[読む抜粋]
..............................

ネット投句(2018年9月15日)選句と選評
①やや回復。
②言葉がごちゃごちゃな句がたくさん。推敲を。
③どっしりとして、すっきりしている、そんな句を。
【特選】
虫の夜や眠れぬもよし覚めざるも 07_福島 渡辺遊太
ひき千切れひび割れてこの国の秋 11_埼玉 上田雅子
秋風や蝶うへになりしたになり 11_埼玉 上田雅子
だだちや豆おしあいへしあい茹であがる 13_東京 岡 恵
@あひ
必読と言はれて四年夜長かな 13_東京 外澤桐幹
長き夜の漂流記より戻り来ず 13_東京 西川遊歩
大空を大河のやうに秋の風 22_静岡 池ヶ谷章吾
台風の孤独の力凄まじや 23_愛知 稲垣雄二
貧しさは愚かにあらずきりぎりす 27_大阪 古味瑳楓
@貧しき
なにくはぬ顔して空の高さかな 27_大阪 内山薫
闇と闇ぶつかり合へる野分かな 38_愛媛 木下誠
きのふよりけふは親しき鉦叩 38_愛媛 木下誠
露の世に生きては露にまみれけり 38_愛媛 木下誠
@生れて
【入選】
北限の無花果や皿山盛りに 03_岩手 川村杳平
@や→を?

..............................

[短い課題] 上のネット投句の選句と選評を、最後の行の後から書き継いでもらえますか。

[表示データ]
..............................

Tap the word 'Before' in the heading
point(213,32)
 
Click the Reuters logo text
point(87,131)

..............................

[課題の出力]
やまなしの鈴生り大樹匂ひけり 03_岩手 川村杳平
@言葉多すぎ。
なきしきり牧水の歌碑小鳥来る 05_秋田 佐藤一郎
秋風や全集もまた反古ならん 11_埼玉 おほずひろし
@反古にせん
突っ込めるゼットコースター秋の中 11_埼玉 園田靖彦
@動きを生かすように。
霧雨のはや雨だれとなりにけり 11_埼玉 若土裕子
蜻蛉の一瞬消ゆる三次元 12_千葉 森住昌弘
秋雨や音は私の周りだけ 12_千葉 森住昌弘
はるか来てあきつこの世の水を打つ 12_千葉 池田祥子
仲良しの姉妹のごとく秋の蝶 13_東京 柴田清栄
白髪染めきつぱり止めて秋に入る 13_東京 柴田清栄
秋雨の香り浸み込む新聞紙 13_東京 神谷宣行
@香りか匂ひか
月の沼眠れる水に鳥抱かれ 13_東京 西川遊歩
野分それ力抜けたる夕餉かな 13_東京 太田直子
栗おこは触れれば栗は真二つに 13_東京 長井亜紀
@に、不要
月上る父子の眠りすこやかに 13_東京 長井亜紀
@月照らす?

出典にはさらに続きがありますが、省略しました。